AI Personalized Mantra Recommender
Meenakshy Shiju, B. J. Gouri, Raghav Mehra
IEEE International Symposium on Compound Semiconductors November 14, 2025 DOI: 10.1109/iscs69371.2025.11386063 (opens in new tab)
Study at a glance
AI-extracted from the abstract| Characteristics | Prototype system paper Peer reviewed |
|---|---|
| Measures | Big Five Inventory |
| Key points | The authors propose and prototype an AI conversational agent that personalizes mantra recommendations using Big Five personality assessment and real-time emotion detection via natural language processing, voice, and optional facial recognition. They report early results indicating context-sensitive recommendations that increased user engagement and emotional resonance, and argue these findings support the potential of AI-personalized spiritual health systems. |
Abstract
Increasing levels of stress and digital fatigue underscore the need for personalized wellness interventions.
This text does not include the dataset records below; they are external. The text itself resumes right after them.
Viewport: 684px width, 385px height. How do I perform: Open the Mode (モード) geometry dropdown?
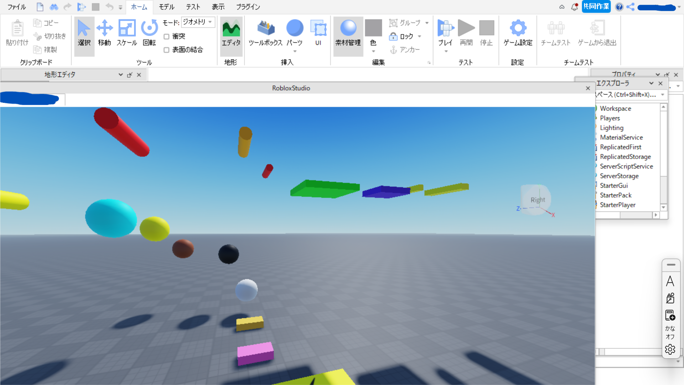(198, 22)
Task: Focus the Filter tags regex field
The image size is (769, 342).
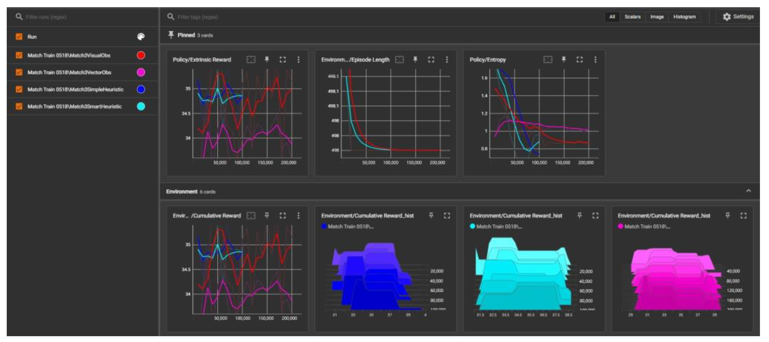Action: [x=198, y=17]
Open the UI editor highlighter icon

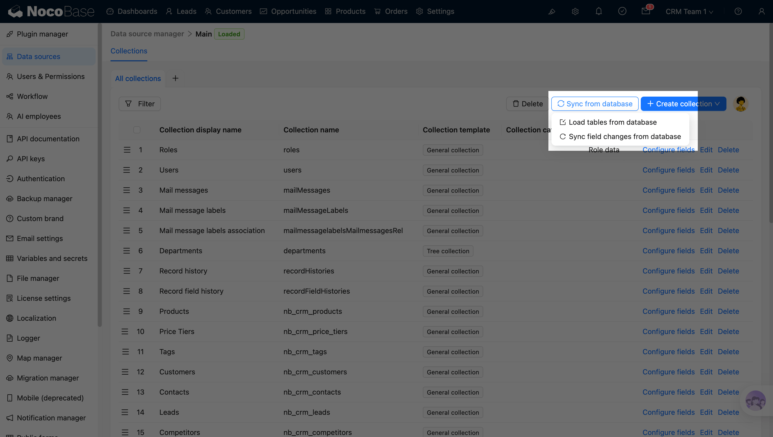click(x=552, y=11)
Though mantra meditation has been shown to have psychological and physiological benefits, wellness platforms currently in existence are generally generic. This paper introduces an AI-powered conversational agent that suggests mantras tailored to users’ personality traits and emotional states. The platform combines the Big Five Inventory for personality assessment with real-time emotion detection using natural language processing, voice, and optional facial recognition. A hybrid recommendation system, integrating rule-based reasoning and adaptive machine learning, translates user states to mantras that induce calmness, concentration, or energy. Deployed in Python (Flask) with text and voice-based interactivity, the prototype leverages a curated Vedic mantra database annotated with desired outcomes. Early results indicate context-sensitive and successful recommendations that increase user engagement and emotional resonance, supporting the potential of AI-personalized spiritual health systems.